Sa main descendit sur le ventre et remonta le long des hanches. Elle se cambra lorsqu’il toucha une zone érogène, mais son regard restait sûr et serein.
-Pas loin.
Brun commença à douter de la fin de cette soirée.
– Me voilà.... me voilà, répondit une voix rauque dans son dos.
Surpris, il fit un bond en arrière, libérant la jeune fille. Une énorme bête se trouvait à quelques pas de lui. Sous l’effet de la surprise, il tomba à genoux sur le sol. La jeune inconnue se dirigea vers l’imposant canidé sans montrer la moindre hésitation. Elle ne se préoccupait pas non plus de sa semi-nudité. Elle fit une pirouette et enlaça son loup. La tête de la bête lui arrivait à l’épaule. Elle posa tendrement sa tête à la base du cou puis tendit la main pour lui caresser l’oreille. Une nouvelle incantation s’imposait afin de respecter les Rituels.
– Loup, comme tu as de grandes oreilles.
– C’est pour mieux entendre ton appel, Chaperon.
La main de la jeune fille glissa sur la joue du loup et joua avec les poils noirs et drus.
– Loup, comme tu as de grands yeux.
Blond, soudainement terrorisé, recula de quelques pas, ne pouvant détacher le regard du monstre qui se trouvait face à lui. Les histoires de la bête de la forêt étaient donc vraies. Et cette fille semblait commander cette chose affreuse. Il se retourna et se mit à courir.
– C’est pour mieux voir les proies que tu me désignes, Chaperon.
Elle virevolta sur elle-même en riant tandis que le loup se précipitait à la poursuite du garçon qui n’avait aucune chance de s’en sortir vivant. Les muscles puissants de l’animal lui permirent de rattraper le jeune homme et de le plaquer au sol.

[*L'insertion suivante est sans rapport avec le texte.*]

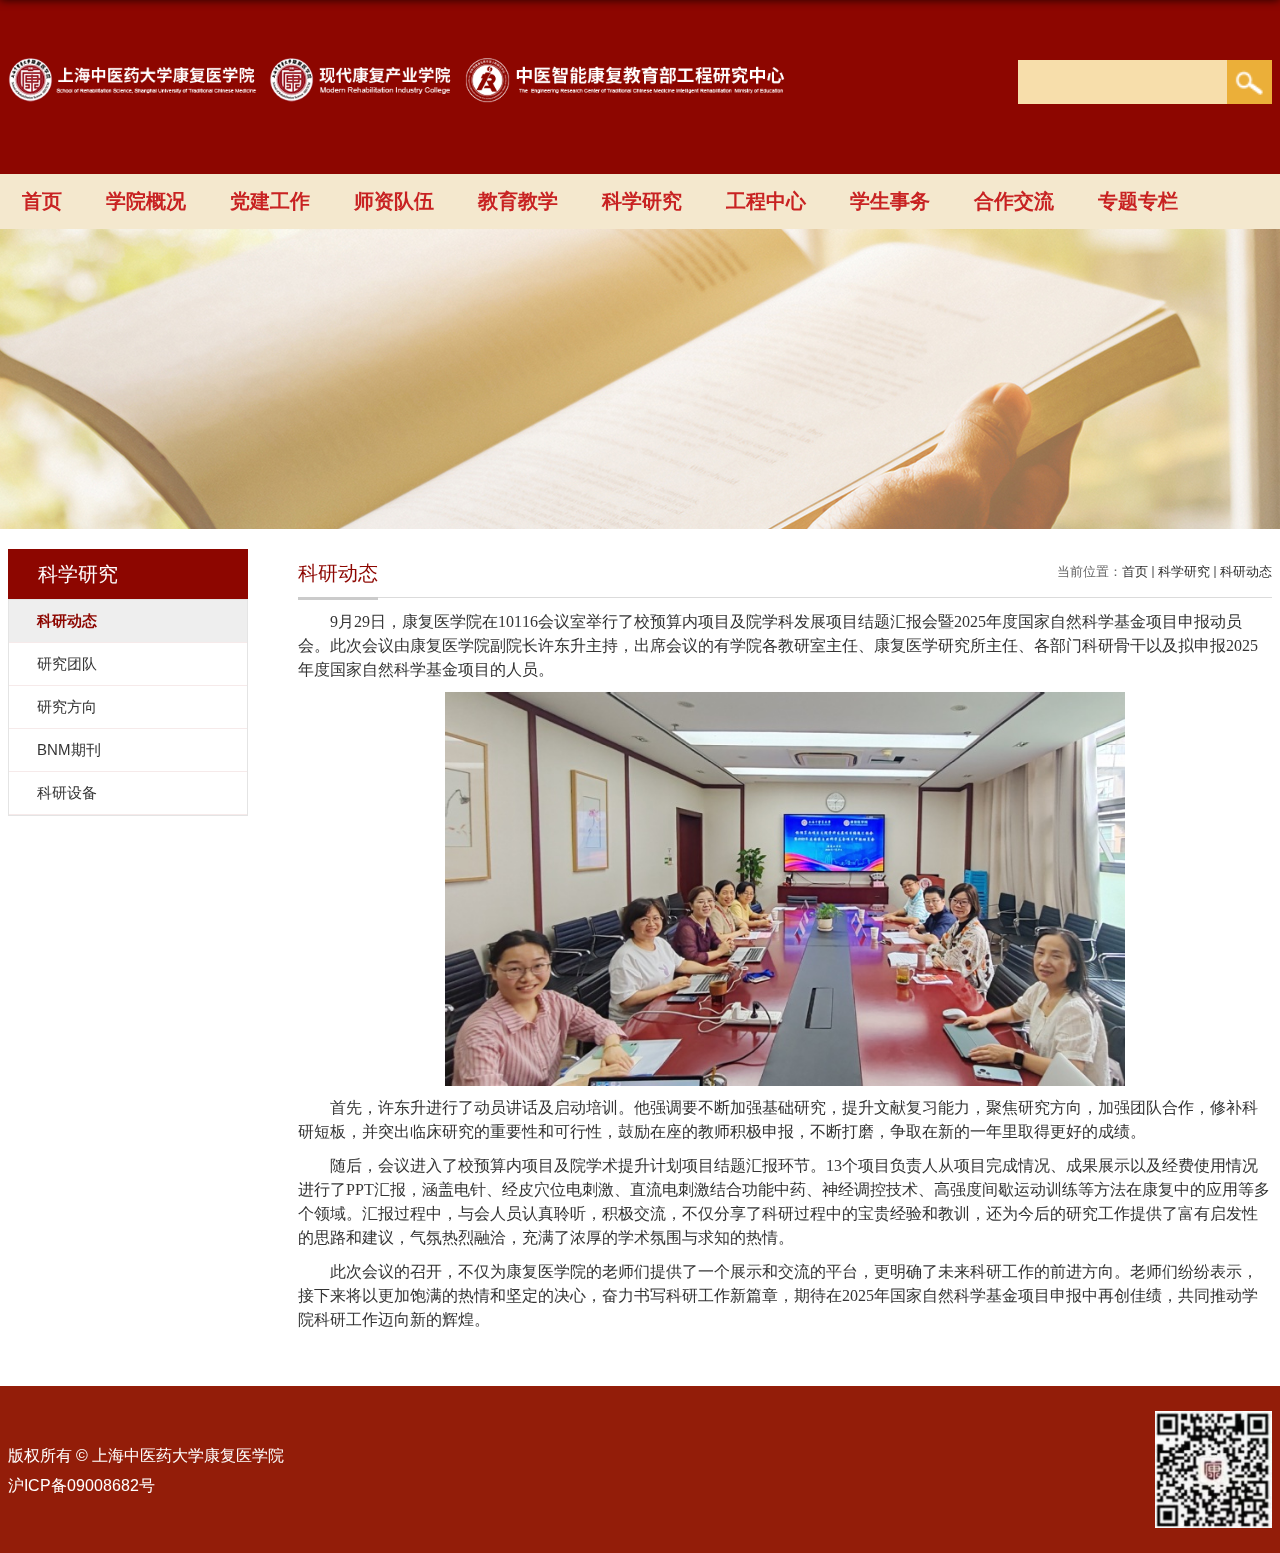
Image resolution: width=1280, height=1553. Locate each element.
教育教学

– Loup, comme tu as de grandes dents.
La chair du jouvenceau se déchira sous la pression des crocs acérés de l’animal. Le sang gicla sur le sol. Mis à part la respiration saccadée du Brun, c’étaient les seuls bruits qui rompaient le silence de la nuit. Au moment où il eut rassemblé assez de courage pour s’enfuir, Brun tenta de se relever. Mais, une lame, celle de son propre couteau, se posa sur sa gorge.
– Non, non, non ! J’ai faim de ta chair, Brun.
Brun se mit à trembler et Chaperon reprit après quelques secondes :
– Ceux qui posent la main sur le Portail sont dévorés par son Protecteur. Tu m’as touchée et maintenant tu dois en payer le prix. C’est dommage pour toi, je n’avais pas prévu de massacre ce soir.
La voix de la jeune fille montrait sa déception, mais ces paroles montraient qu’elle se moquait de lui. Sa voix trembla lorsque les mots des Anciens naquirent sur ses lèvres.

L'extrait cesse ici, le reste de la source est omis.